La barbe à papa

(Paper Moon)

1973

réalisé par: Peter Bogdanovich

avec: Ryan O’NealTatum O’NealMadeline Kahn

On a pas tous eu la chance de naître dans des milieux modèles et aisés: pour beaucoup d’entre nous, notre chemin de vie se débute seul. Dans ce contexte, la famille qu’on se fabrique est plus importante que celle qu’on hérite. Que ce soit grâce à des amis, ou grâce à des adultes qui tentent de s’intéresser à nous, on finit par chérir cette lignée de substitution car on y a mis des efforts surhumains pour la faire naître. Cet état de fait va être au centre de “La barbe à Papa” de Peter Bogdanovich.

Une histoire simple: celle d’Addie (Tatum O’Neal), une petite fille qui subit le décès de sa mère qui l’élevait seule. À la suite de l’enterrement, elle va se lier avec Moses (Ryan O’Neal, son père dans la réalité), un ancien ami de sa mère (voire plus). Ils vont prendre la route ensemble, d’abord à contre-coeur, et vivre des minables arnaques que Moses met sur pieds pour survivre. Ensemble, il vont créer un lien fort de complicité.

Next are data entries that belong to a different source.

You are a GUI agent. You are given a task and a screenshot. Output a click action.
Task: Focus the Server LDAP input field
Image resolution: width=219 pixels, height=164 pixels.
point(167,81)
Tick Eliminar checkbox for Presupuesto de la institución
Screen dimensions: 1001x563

À l’instar de “La dernière séance”, Peter Bogdanovich, un ancien disciple d’Orson Welles, va utiliser sa science du noir et blanc et du découpage pour délivrer une pellicule élégante. Les ombres et lumières sont magnifiées, les scènes s’enchaînent à très bon rythme entre légèreté et profondeur: Peter Bogdanovich est un excellent raconteur et il le prouve une fois encore.

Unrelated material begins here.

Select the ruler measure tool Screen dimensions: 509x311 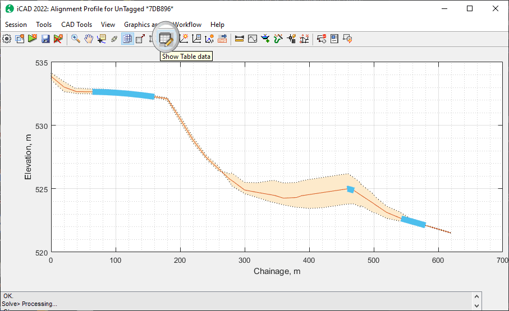pyautogui.click(x=240, y=39)
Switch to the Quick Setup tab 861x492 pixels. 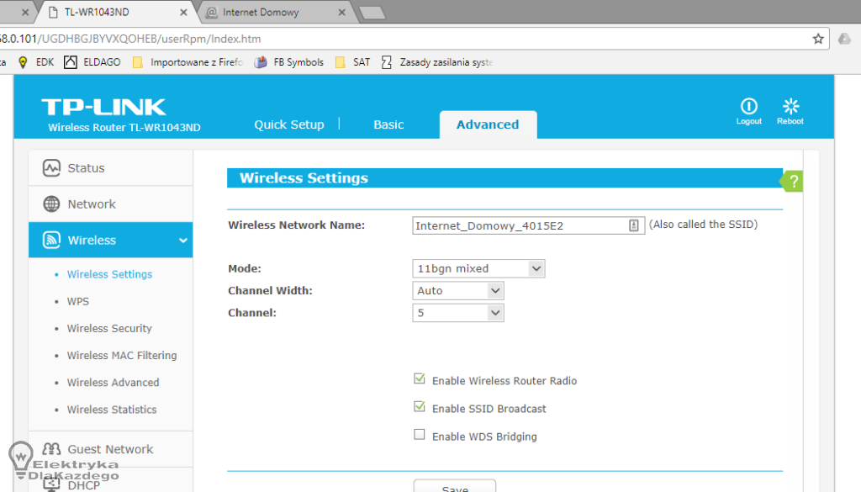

Il va cette fois adopter une autre structure narrative, celle du road-movie. Lancé sur les routes, notre terrible duo va parcourir une Amérique fidèle à la représentation collective qu’on s’en fait. Addie et Moses passent par des motels, des diners, des commissariats… Autant de lieux qui existent dans le coeur des cinéphiles. En s’appuyant sur eux, le long-métrage va pouvoir dérouler une histoire réfléchie à un rythme maîtrisé.

« On the Road again »

Gravé en mémoire subsiste également le faciès d’Addie. La jeune comédienne apparaît comme une véritable muse pour Bogdanovich qui s’amuse à filmer une palette d’expression impressionnante. On a plutôt tendance à lever les yeux au ciel chez les Réfracteurs quand on voit un gamin s’essayer à la comédie. Ici, c’est pourtant réussi et Tatum O’Neal impressionne autant que son père cabotine (à bon escient).

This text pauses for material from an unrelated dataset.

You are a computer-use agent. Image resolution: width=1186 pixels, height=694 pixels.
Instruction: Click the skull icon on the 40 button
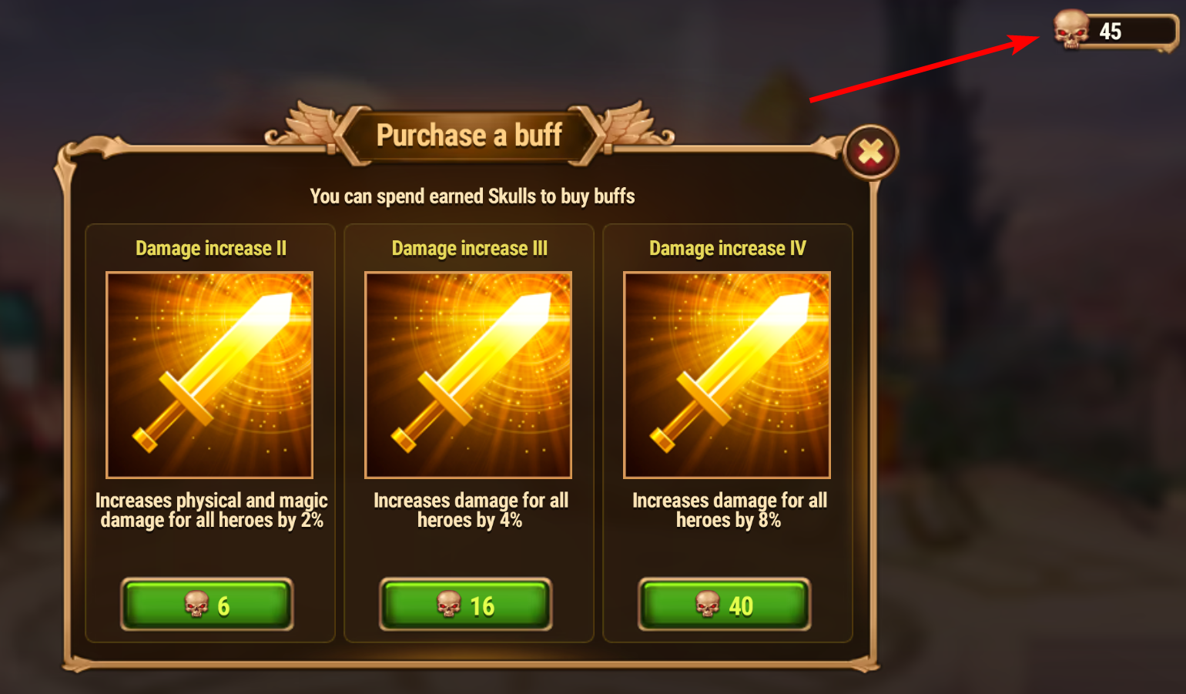point(707,605)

C’est peut-être grâce à cette relation filiale hors de l’écran que leur duo fonctionne aussi bien. Pourtant, le tandem “enfant adulte” et “adulte irresponsable” pourrait sembler éculé au cinéma, mais la complicité des deux acteurs donne vie à cet équipage rabiboché. Le scénario les réunit mais leur chemin est naturel.

En unité de mesure de leur relation, Bogdanovich semble vouloir imposer le dollar. D’une manière subtile et fatalement en fil rouge, il affirme ainsi une forme de déviance dans les rapports humains. Personne n’a appris à ces deux êtres comment aimer et ils cherchent autour d’eux comment le quantifier. L’utilisation de la monnaie montre qu’on ne s’en sort pas seul moralement aux USA mais au contraire, qu’on a vite fait de céder à l’appât du gain sans véritables repères.

Plein de malice, “La barbe à papa” va venir également chatouiller les soucis de l’Amérique. On pense tout spécialement au problème de la ségrégation. En imposant le personnage d’une petite fille noire qui croise la route de notre duo, et qui est prisonnière des bons vouloirs de sa “maîtresse” blanche, l’œuvre n’est pas que plaisante, elle est aussi pleine d’idées plus profondes.

La barbe à papa” serait presque un Feel Good Movie si certains de ses thèmes n’étaient pas aussi lourds. Ce frêle équipage lancé sur les routes marque les esprits et les cœurs.